### Task directions
Copy these items word for word, starting at the line that contains "The width and" and ending after the line that contains "Action: click(x=715, y=93)". Leave out any pictures.

### Extracted information

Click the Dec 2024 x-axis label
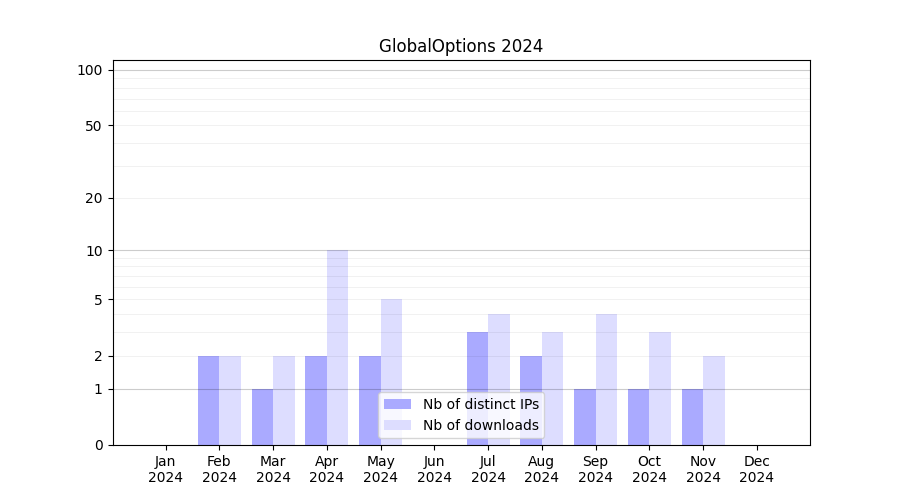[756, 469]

* * *

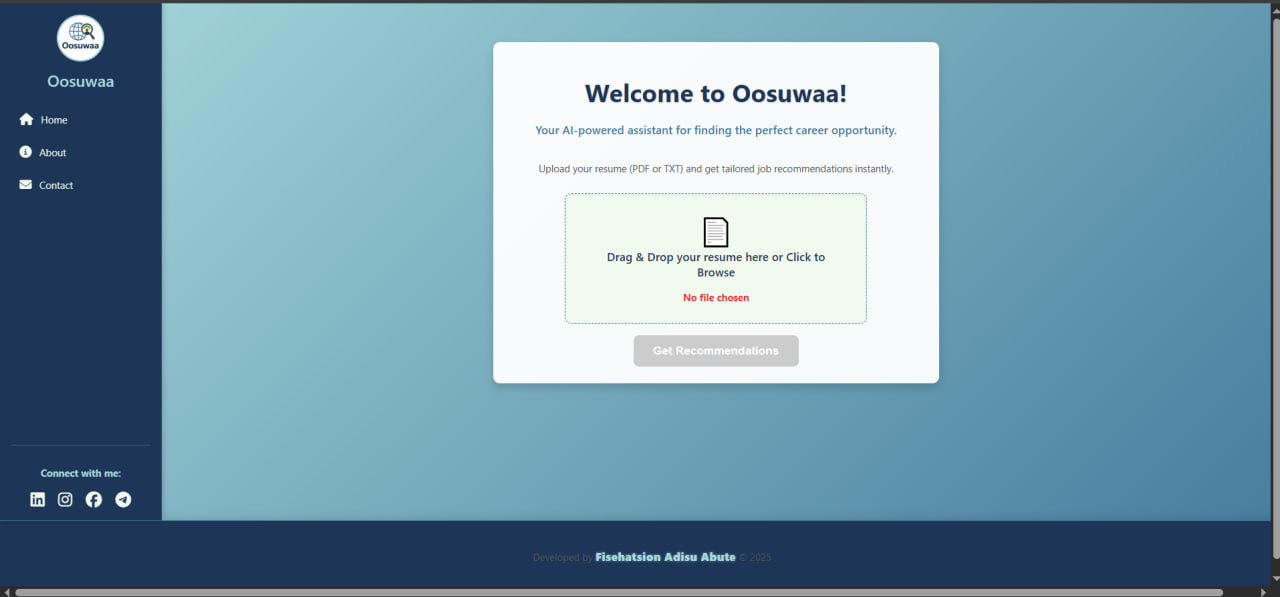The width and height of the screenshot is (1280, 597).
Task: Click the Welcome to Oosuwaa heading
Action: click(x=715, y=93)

### Solution
The width and height of the screenshot is (1280, 597).
Task: Click the Welcome to Oosuwaa heading
Action: click(x=715, y=93)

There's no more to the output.